Dophamn supplied the link to another interesting study:
The role of visceral and subcutaneous adipose tissue fatty acid composition in liver pathophysiology associated with NAFLD
Here is the money shot that supports the religion of saturated fat as the devil incarnate:
"Overall, these data suggest that diets enriched in saturated fatty acids are associated with liver inflammation, ER stress and injury".
Meanwhile, in the study detail:
I would agree that the stearic acid rats stayed comparable in weight to others despite eating more calories than either Crapinabag or PUFA fed rats, as in Table 1. There is NO evidence that they developed inflammatory changes in their liver! They had a statistically significant increase in messenger RNA expression for seven genes associated with inflammatory liver disease. The question is whether these mRNA changes actually result in detectable inflammatory changes in the liver, or are they markers of the normal response to reverse electron transport though complex I derived superoxide which might also trigger life extending increases in SOD and/or catalase gene expression? ROS generation is essential to mitochondrial biogenesis. It MUST affect signalling molecules. At what level does physiological signalling degenerate in to pathology? Easy to find this out, just look at the liver histology.
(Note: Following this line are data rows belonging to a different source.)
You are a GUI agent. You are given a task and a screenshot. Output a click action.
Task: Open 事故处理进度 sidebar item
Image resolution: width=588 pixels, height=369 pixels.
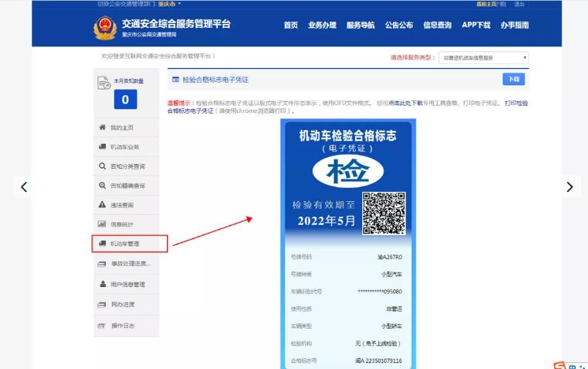tap(126, 264)
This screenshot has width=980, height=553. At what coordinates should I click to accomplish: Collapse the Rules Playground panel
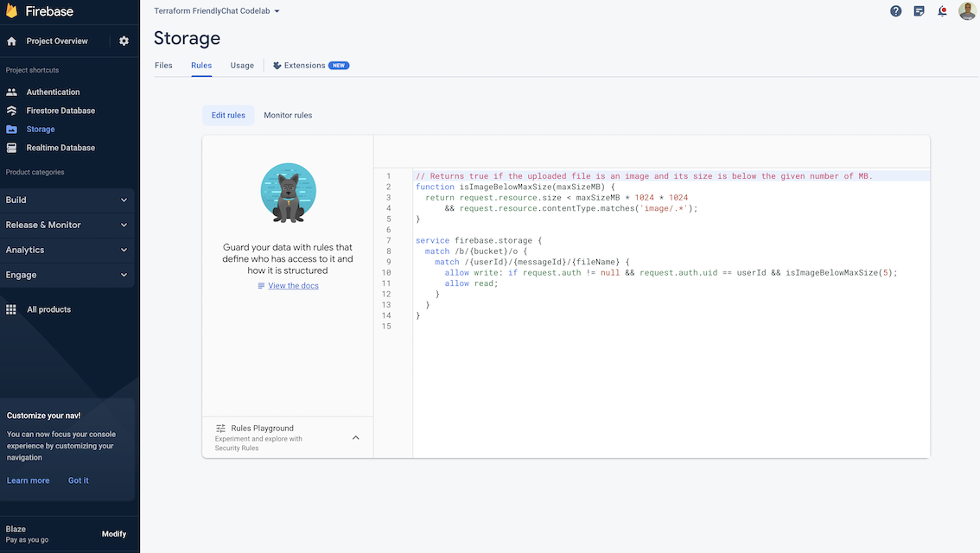(x=355, y=437)
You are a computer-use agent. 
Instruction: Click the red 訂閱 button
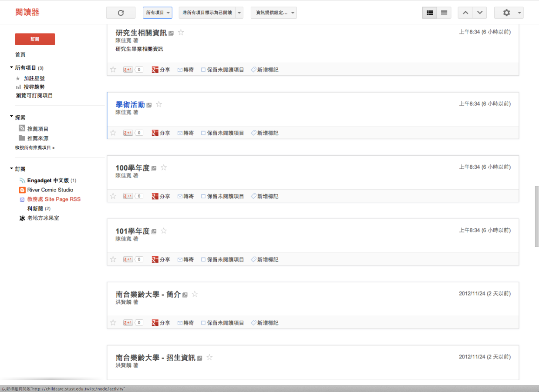pos(35,39)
What we need to know is whether there is histological evidence of NASH development. After all, we know from the methods that they took terminal samples of liver and snap froze them in liquid nitrogen. Either sticking some in formalin at the same time or getting histology done on the frozen samples (not ideal from the histologist point of view but quite possible) would allow them to correlate their mRNAs with actual damage in the liver. They didn’t do this.
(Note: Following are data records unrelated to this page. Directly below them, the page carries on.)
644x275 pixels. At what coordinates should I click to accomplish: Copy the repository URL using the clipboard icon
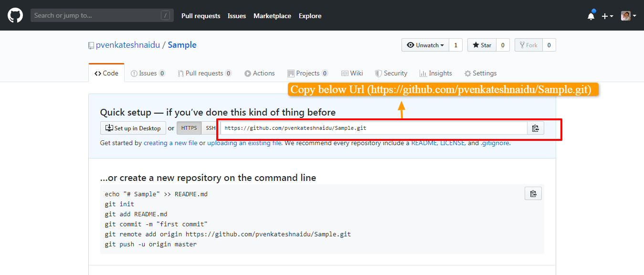pos(535,127)
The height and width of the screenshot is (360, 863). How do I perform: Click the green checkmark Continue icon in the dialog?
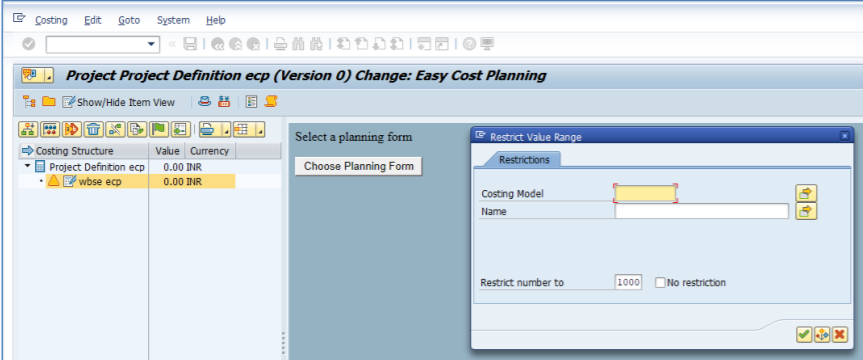(804, 334)
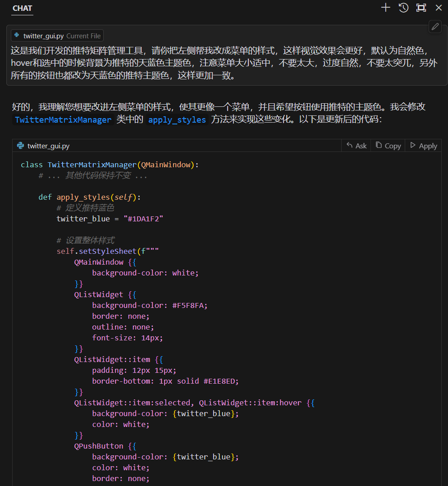Click the def apply_styles(self) code line

coord(90,197)
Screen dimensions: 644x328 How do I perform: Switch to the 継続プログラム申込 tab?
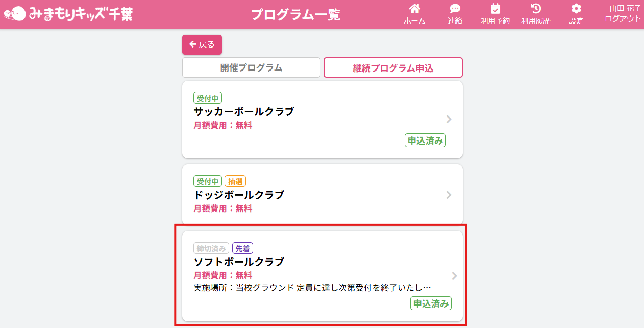tap(393, 68)
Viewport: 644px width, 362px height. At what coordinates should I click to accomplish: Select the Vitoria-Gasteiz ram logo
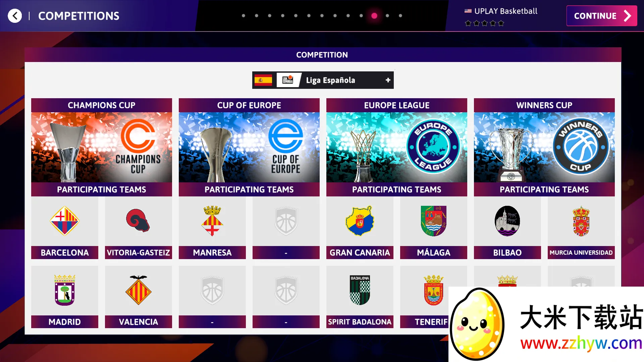138,220
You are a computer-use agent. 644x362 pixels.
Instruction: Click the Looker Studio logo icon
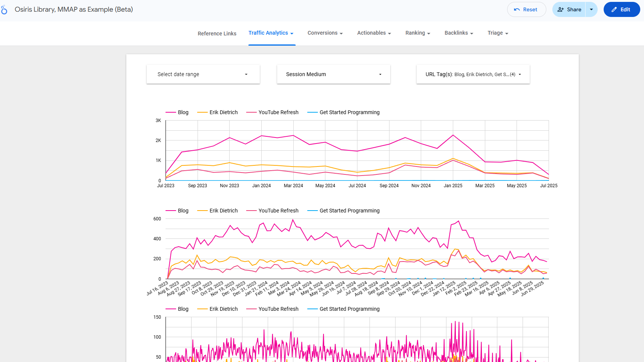click(4, 10)
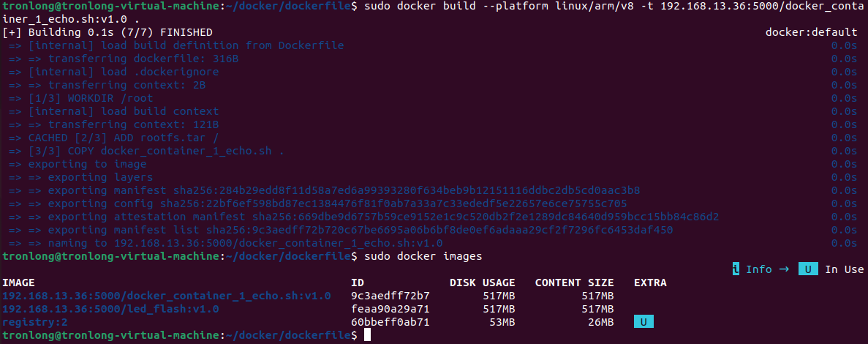868x344 pixels.
Task: Click the 'sudo docker images' command text
Action: pyautogui.click(x=423, y=256)
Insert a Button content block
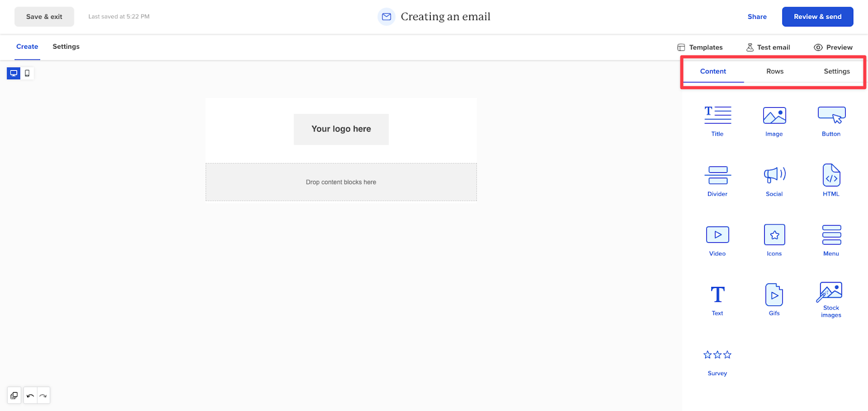This screenshot has width=868, height=411. (831, 120)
So why did they freeze liver samples at all? As they say in the methods:
“Liver tissue was homogenized in buffer (100mM Tris, pH 7.8) and alanine aminotransferase (ALT) concentration was determined from supernatant via manufacture instructions (Cayman Chemical, Ann Arbor, MI)”.
[Not my typo in the copy/paste. I can do enough of my own when I feel that way!!!]
In the results section in Figure 4 this is converted to:
“Plasma alanine aminotransferase concentration was higher in SAT compared with CON and PUFA”.
[My shouting emphasis on "supernatant" and "plasma"]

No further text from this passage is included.